Problem description: Begin at the line containing "Viewport: 569px width, 556px height." and retype each line through the end of the records exactly. Include nothing else and no pictures.

Pixel coordinate grounding data:
____________________

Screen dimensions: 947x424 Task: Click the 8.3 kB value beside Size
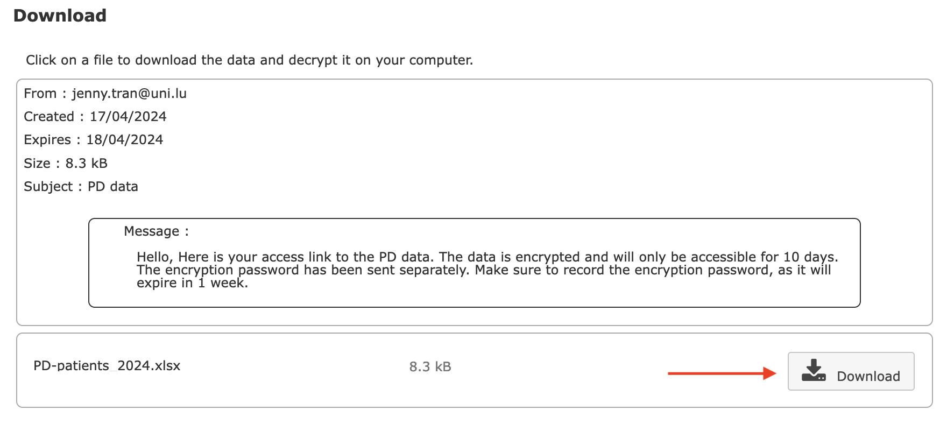87,164
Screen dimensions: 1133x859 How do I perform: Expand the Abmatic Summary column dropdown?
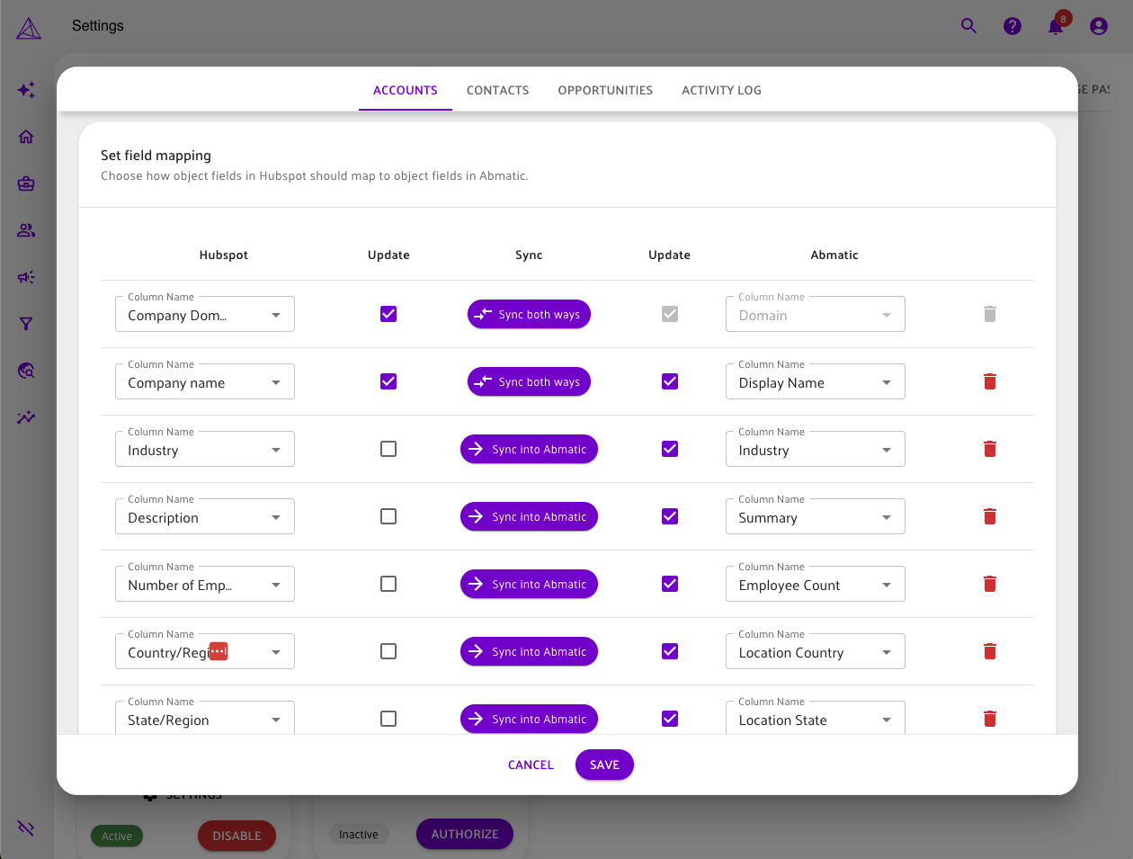[815, 517]
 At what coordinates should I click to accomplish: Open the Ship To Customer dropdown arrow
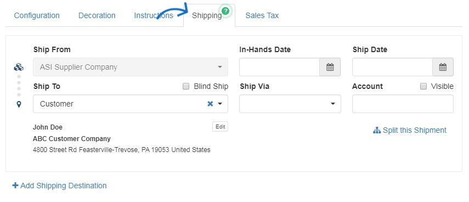(x=220, y=104)
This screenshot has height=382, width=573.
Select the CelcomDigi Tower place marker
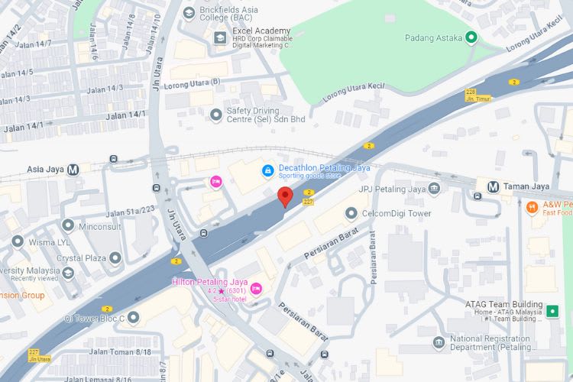pyautogui.click(x=351, y=213)
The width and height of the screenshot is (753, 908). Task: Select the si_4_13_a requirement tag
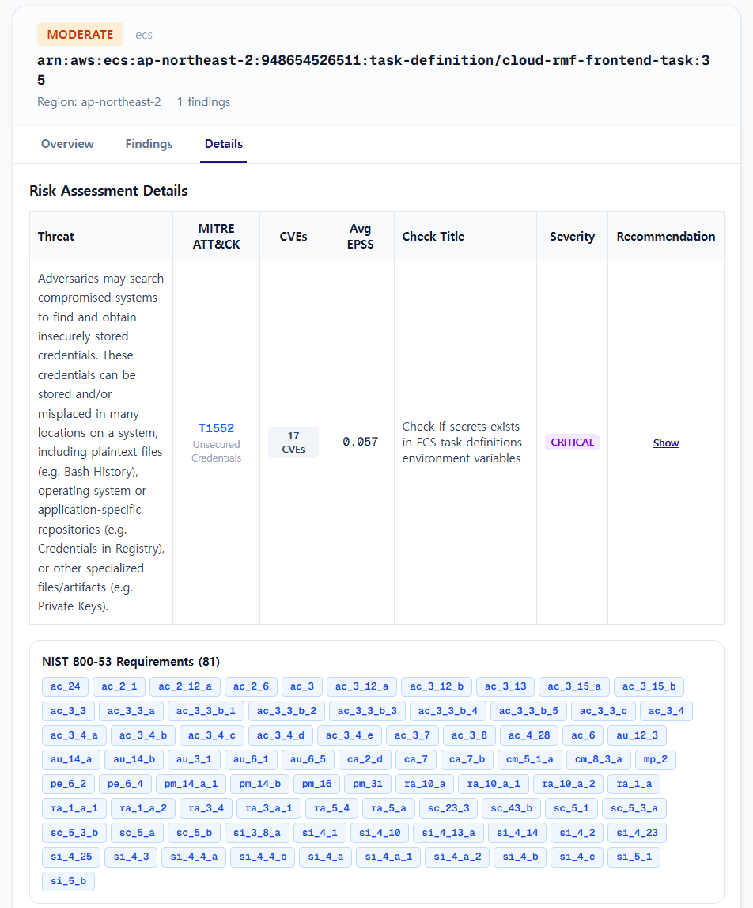click(x=448, y=832)
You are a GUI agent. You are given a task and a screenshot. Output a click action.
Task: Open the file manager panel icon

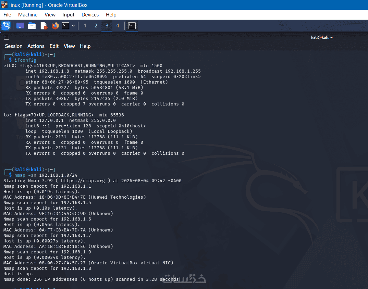32,26
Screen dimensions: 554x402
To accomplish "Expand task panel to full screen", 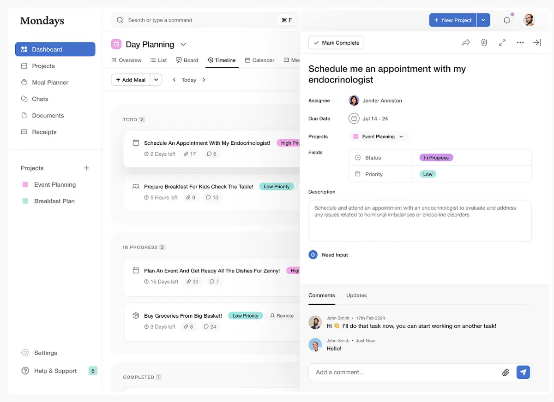I will pos(502,42).
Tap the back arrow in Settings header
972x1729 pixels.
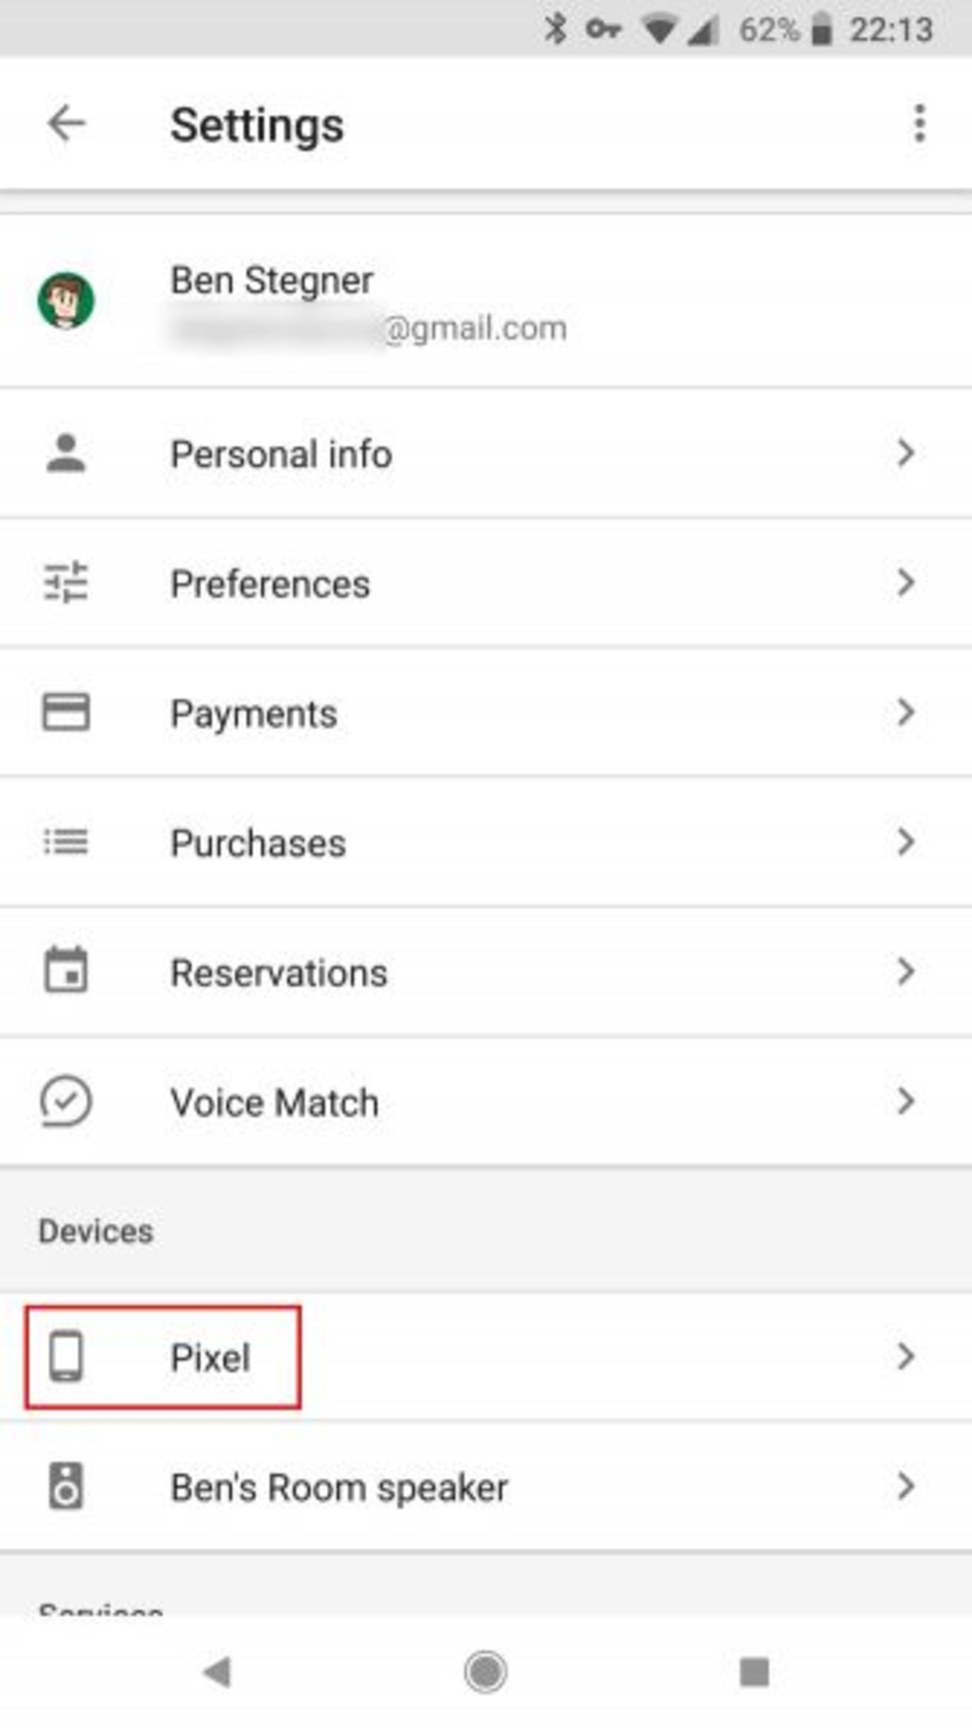pyautogui.click(x=66, y=124)

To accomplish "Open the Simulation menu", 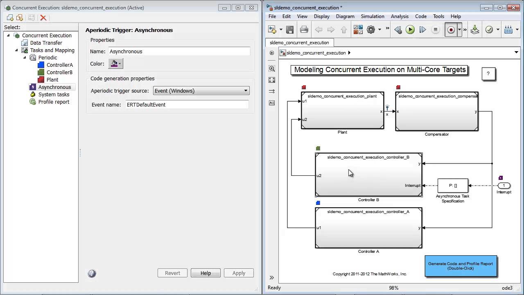I will (x=372, y=16).
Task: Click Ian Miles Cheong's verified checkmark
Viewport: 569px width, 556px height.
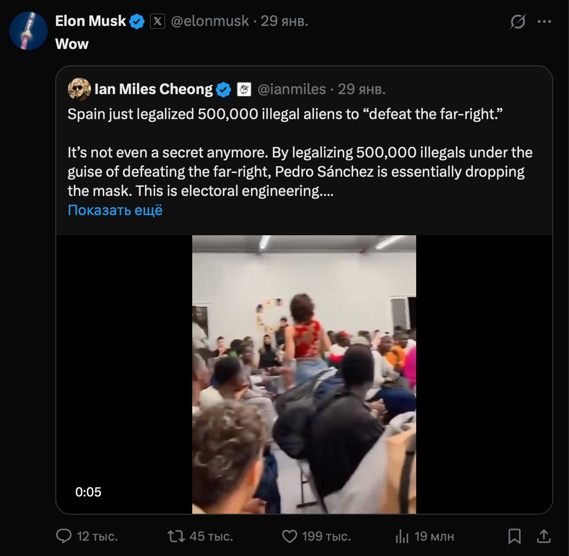Action: click(x=223, y=89)
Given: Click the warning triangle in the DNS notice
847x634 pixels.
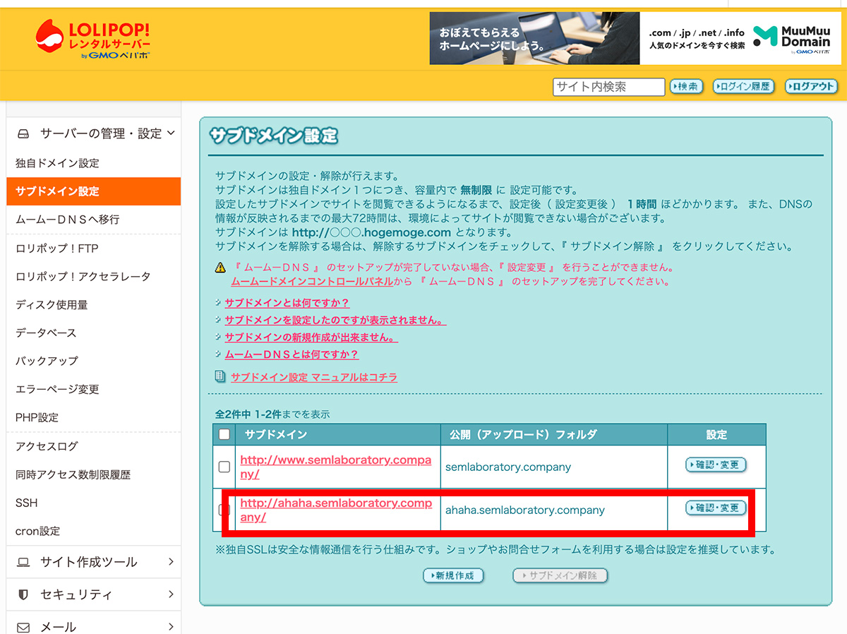Looking at the screenshot, I should coord(219,267).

____________________

Completed task:
Viewport: 569px width, 556px height.
Action: click(x=223, y=89)
Given: Click the warning triangle in the DNS notice
847x634 pixels.
Looking at the screenshot, I should coord(219,267).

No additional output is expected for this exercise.